### WORK TO BE COMPLETED
What lines below hold the string "will"? Copy them all.

************

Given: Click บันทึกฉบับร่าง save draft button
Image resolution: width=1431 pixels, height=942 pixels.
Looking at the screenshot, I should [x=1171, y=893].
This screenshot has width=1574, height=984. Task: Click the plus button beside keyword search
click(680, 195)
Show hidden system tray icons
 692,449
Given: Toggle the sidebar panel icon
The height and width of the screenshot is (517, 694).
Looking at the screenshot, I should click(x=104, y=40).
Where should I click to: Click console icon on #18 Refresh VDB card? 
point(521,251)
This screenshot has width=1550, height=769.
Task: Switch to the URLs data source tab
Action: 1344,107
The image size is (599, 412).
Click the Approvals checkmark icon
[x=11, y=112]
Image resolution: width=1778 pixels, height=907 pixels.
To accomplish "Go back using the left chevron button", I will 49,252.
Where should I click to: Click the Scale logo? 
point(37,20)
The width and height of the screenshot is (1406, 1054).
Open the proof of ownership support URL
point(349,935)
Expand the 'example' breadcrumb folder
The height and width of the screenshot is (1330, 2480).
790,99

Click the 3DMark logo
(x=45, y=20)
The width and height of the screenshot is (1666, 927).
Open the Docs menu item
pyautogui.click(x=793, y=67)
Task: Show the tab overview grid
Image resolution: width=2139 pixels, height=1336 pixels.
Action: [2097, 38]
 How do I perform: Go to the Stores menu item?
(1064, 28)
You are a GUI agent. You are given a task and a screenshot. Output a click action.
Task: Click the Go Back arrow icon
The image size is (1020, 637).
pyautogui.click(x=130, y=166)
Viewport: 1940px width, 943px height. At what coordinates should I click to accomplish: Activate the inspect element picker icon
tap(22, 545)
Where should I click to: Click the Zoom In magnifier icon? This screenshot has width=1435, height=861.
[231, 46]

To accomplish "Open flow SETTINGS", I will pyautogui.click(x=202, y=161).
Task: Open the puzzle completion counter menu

************

### RESPONSE
To accomplish "Go back using the left chevron button", I will 49,252.
To accomplish "Open flow SETTINGS", I will pyautogui.click(x=202, y=161).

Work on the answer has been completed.